Dans ce mémoire, on s'intéresse à des fibrés Hamiltoniens résultant d'un produit fibré et d'un produit cartésien d'une collection de fibrés projectifs complexes \( \mathbb{P}(E_1), \cdots, \mathbb{P}(E_r) \). En usant des mêmes méthodes que Shelukhin et Savelyev, on définit une famille d'opérateurs \( \text{Spin}^{c} \) de Dirac qui agissent sur les sections d'un fibré de Dirac canonique à valeurs dans un fibré pré-quantique. L'indice de famille produit un invariant de fibrés Hamiltoniens avec fibres données par un produit d'espaces projectifs complexes et permet de construire des exemples de fibrés Hamiltoniens non-triviaux.
Extension de l'homomorphisme de Calabi aux cobordismes lagrangiens
Thèses et mémoires dirigés / 2019-09
Mailhot, Pierre-Alexandre
Abstract
Abstract
Ce mémoire traite de la construction d’un nouvel invariant des cobordismes lagrangiens. Cette construction est inspirée des travaux récents de Solomon dans lesquels une extension de l’homomorphisme de Calabi aux chemins lagrangiens exacts est donnée. Cette extension fut entre autres motivée par le fait que le graphe d’une isotopie hamiltonienne est un chemin lagrangien exact.
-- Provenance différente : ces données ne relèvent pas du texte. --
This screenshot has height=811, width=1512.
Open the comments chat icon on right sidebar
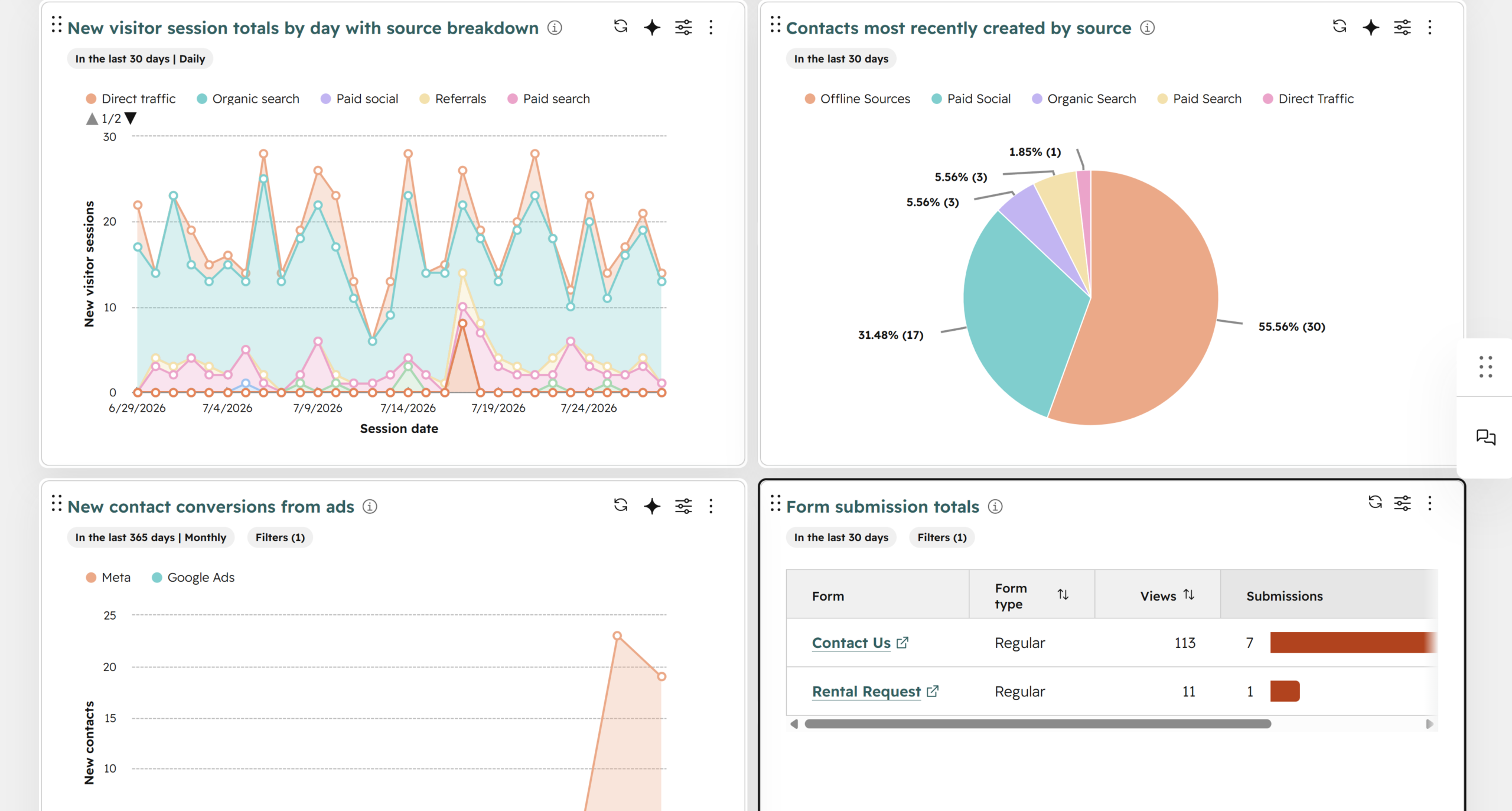pyautogui.click(x=1485, y=437)

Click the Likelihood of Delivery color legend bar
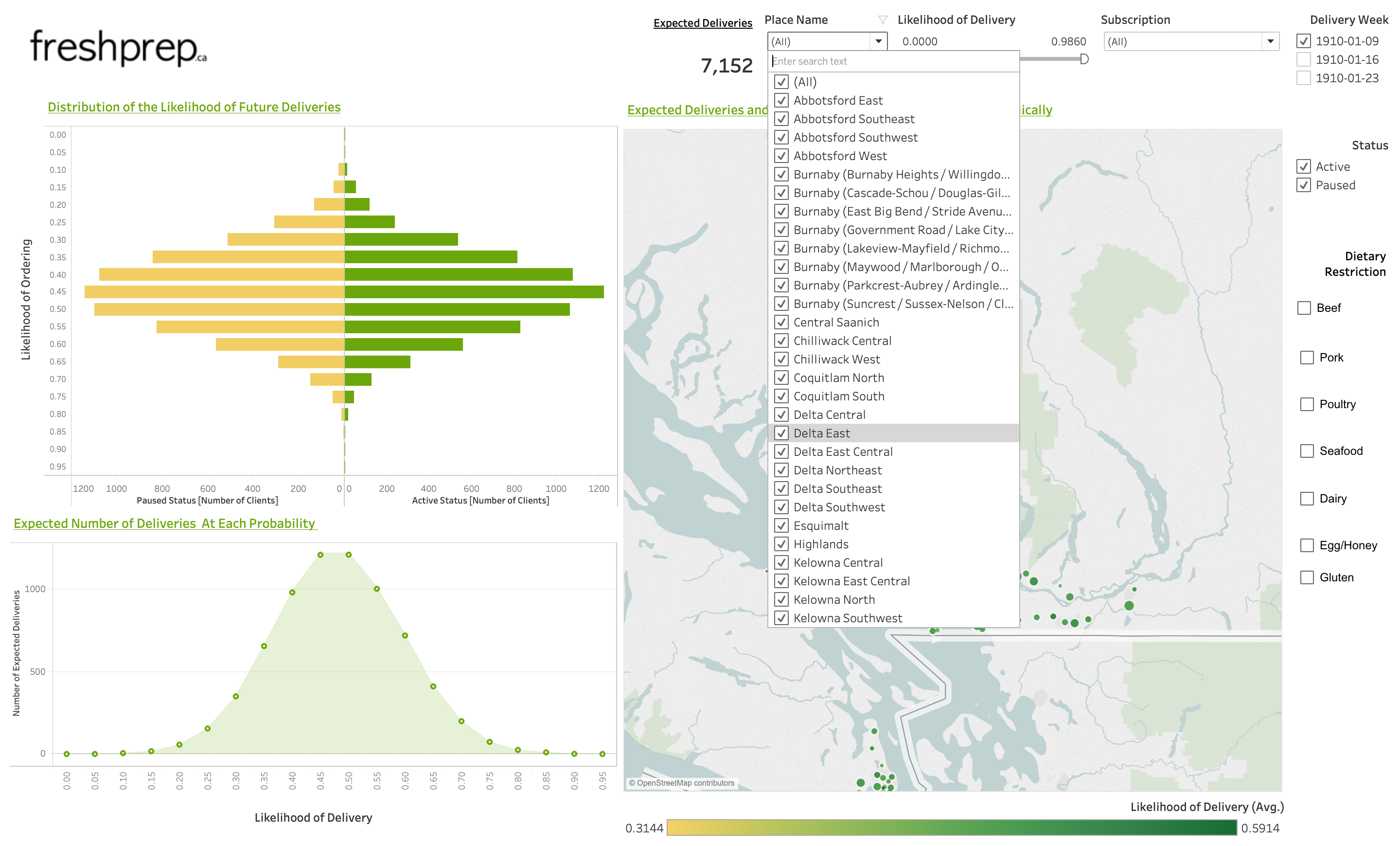[x=952, y=828]
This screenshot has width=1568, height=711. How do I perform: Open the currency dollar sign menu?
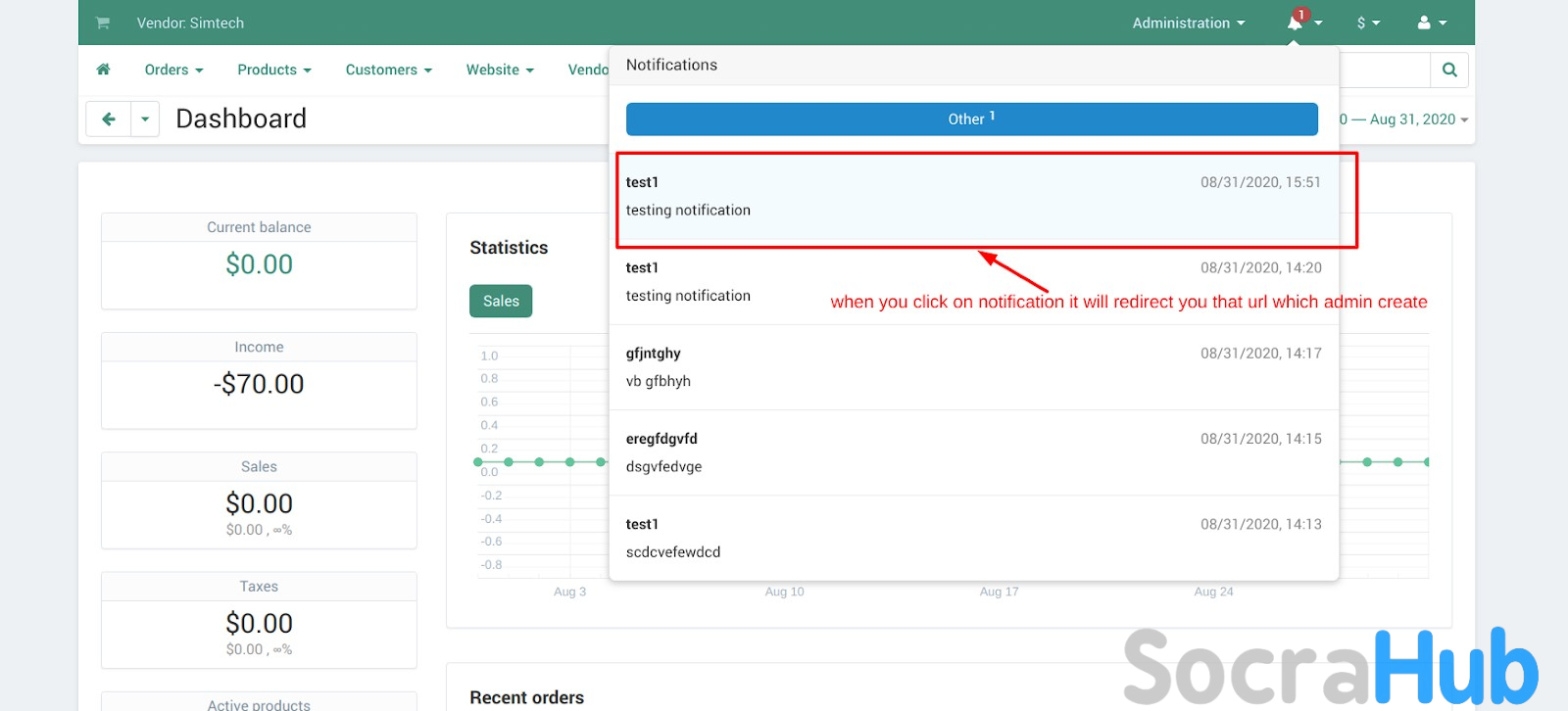tap(1367, 23)
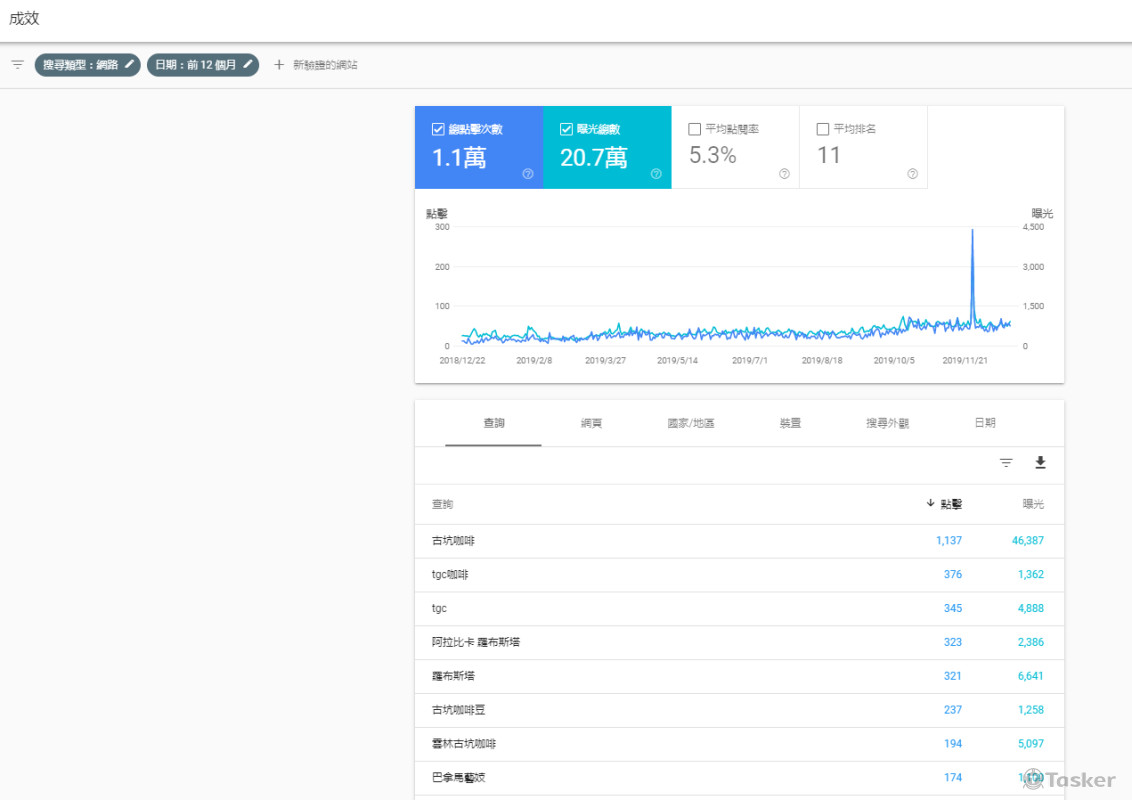Switch to the 裝置 tab
1132x800 pixels.
[789, 423]
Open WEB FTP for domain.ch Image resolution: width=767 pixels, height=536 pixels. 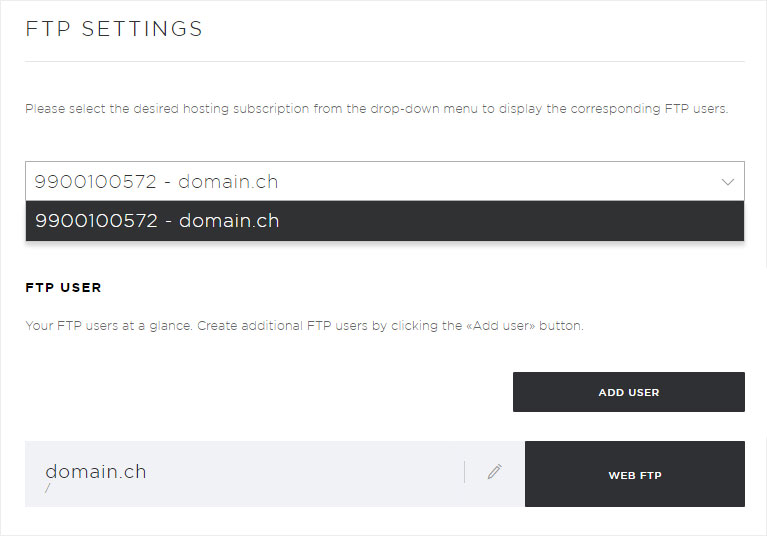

Nous utilisons la suspension lagrangienne, qui associe à chaque chemin lagrangien exact un cobordisme lagrangien, pour étendre la construction de Solomon aux cobordismes lagrangiens. Au premier chapitre nous donnons une brève exposition des propriétés élémentaires des variétés symplectiques et des sous-variétés lagrangiennes. Le second chapitre traite du groupe des difféomorphismes hamiltoniens et des propriétés fondamentales de l’homomorphisme de Calabi. Le chapitre 3 est dédié aux chemins lagrangiens, l’invariant de Solomon et ses points critiques. Au dernier chapitre nous introduisons la notion de cobordisme lagrangien et construisons le nouvel invariant pour finalement analyser ses points critiques et l’évaluer sur la trace de la chirurgie de deux courbes sur le tore. Dans le cadre de ce calcul, nous serons en mesure de borner la valeur du nouvel invariant en fonction de l’ombre du cobordisme, une notion récemment introduite par Cornea et Shelukhin.